Tenho uma mania: as ruas por onde ando, quase nunca têm os nomes que a toponímia lhes deu. Não! Gosto de ser eu a “batizá-las” encaixando-as numa matriz pontuada de emoção e razão. Por exemplo, farta da “painatalice” que infeta os portugueses nesta época, eu que considero essa vermelhusca personagem responsável pela mercantilização do Natal e um indigno ladrão das lusas tradições natalícias, batizei com o nome de “Rua do Pai Natal” aquela via que sai da Câmara da cidade, rumo ao centro comercial Continente.
É para lá que nos dirigimos quando, armados em anglosaxões, nos dispomos a gastar dinheiro em coisas riscando, de uma lista real ou imaginária que fizemos, os nomes das pessoas a quem essas coisas se destinam.

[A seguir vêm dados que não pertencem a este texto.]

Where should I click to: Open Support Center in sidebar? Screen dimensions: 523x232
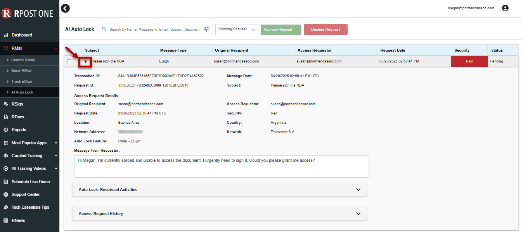coord(26,194)
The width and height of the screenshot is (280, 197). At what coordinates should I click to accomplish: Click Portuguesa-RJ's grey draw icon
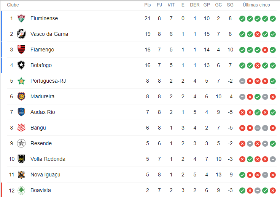[x=242, y=81]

Desta forma é através de coisas que despachamos as pessoas e com isso nos sentimos, finalmente, em paz! Ah, miserável Pai Natal! Por causa de ti a paz, sinónimo do estabelecimento de relações afetivas, assertivas e empáticas entre as pessoas, os animais e a Natureza, já não se constrói, já não dá trabalho, compra-se!
[LER_MAIS] Felizmente há uma outra rua nesta minha cidade que eu batizei de Rua do Natal! Desce da Câmara para o coração de Leiria e chamei-a assim porque ela me leva ao Natal!

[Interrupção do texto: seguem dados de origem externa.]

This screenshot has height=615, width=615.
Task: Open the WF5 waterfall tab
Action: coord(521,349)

Lá, numa alegre azáfama vejo sorrisos nas caras das pessoas enquanto fazem aquilo a que chamo “compras com alma”: adquiridas nas lojas do comércio tradicional elas logo começam por ser um presente para a cidade; “catadas” nessas lojas, cada uma nos serve para trocar afetos com as pessoas que encontramos, com os livreiros e com os livros nas livrarias, com os comerciantes que nos conhecem, nos aconselham e nos fazem sentir em casa.

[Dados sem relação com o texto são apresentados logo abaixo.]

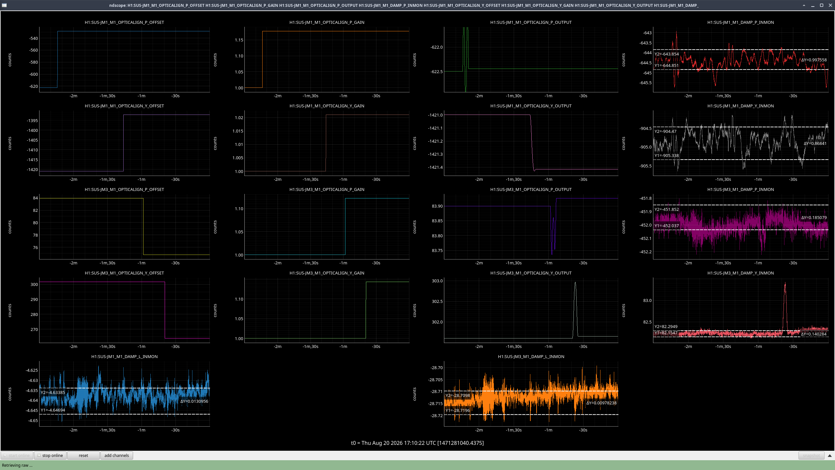Viewport: 835px width, 470px height.
Task: Click the stop online button
Action: point(50,455)
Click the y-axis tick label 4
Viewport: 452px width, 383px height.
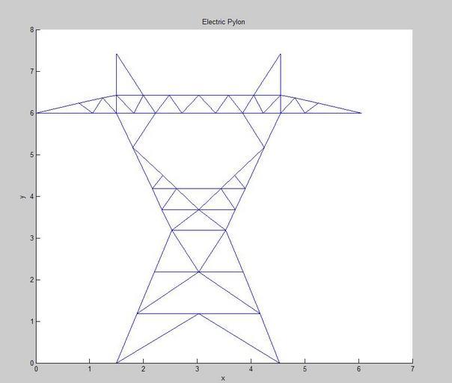pos(31,197)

E depois, depois lá estão as famílias que se passeiam pelas ruas da cidade. Umas feitas de um pai, uma mãe, filhos e avós, outras, de outras maneiras como a do Menino Jesus. Com dois pais ou duas mães, com um pai ou uma mãe enfim, grupos de pessoas que, amorosamente, mostram não quererem despachar-se uns dos outros!
Muitas destas famílias talvez até tenham feito, em suas casas, um Presépio. Se calhar servindo-se dele até contaram aos mais pequeninos uma linda história – “Sabes, a gruta que abrigou o bebé, a vaca e o burro que o aqueceram mostram-nos como a nossa vida depende dos animais e do ambiente.
E olha! Os reis magos que fizeram uma viagem muito grande para virem visitar o bebé eram cientistas, sabiam muito de astronomia, de medicina e de matemática e recordam-nos como é importante que a ciência e tudo o que de bom aprendemos, esteja sempre ao serviço do mais humilde e pequenino dos seres humanos…”.
Decididamente, por estes dias, a leitura de mais umas páginas do livro A Construção de Jesus, de Tolentino de Mendonça, vai ter de ser adiada. A minha querida Rua do Natal espera-me, descendo-a hei de sempre encontrar o Natal!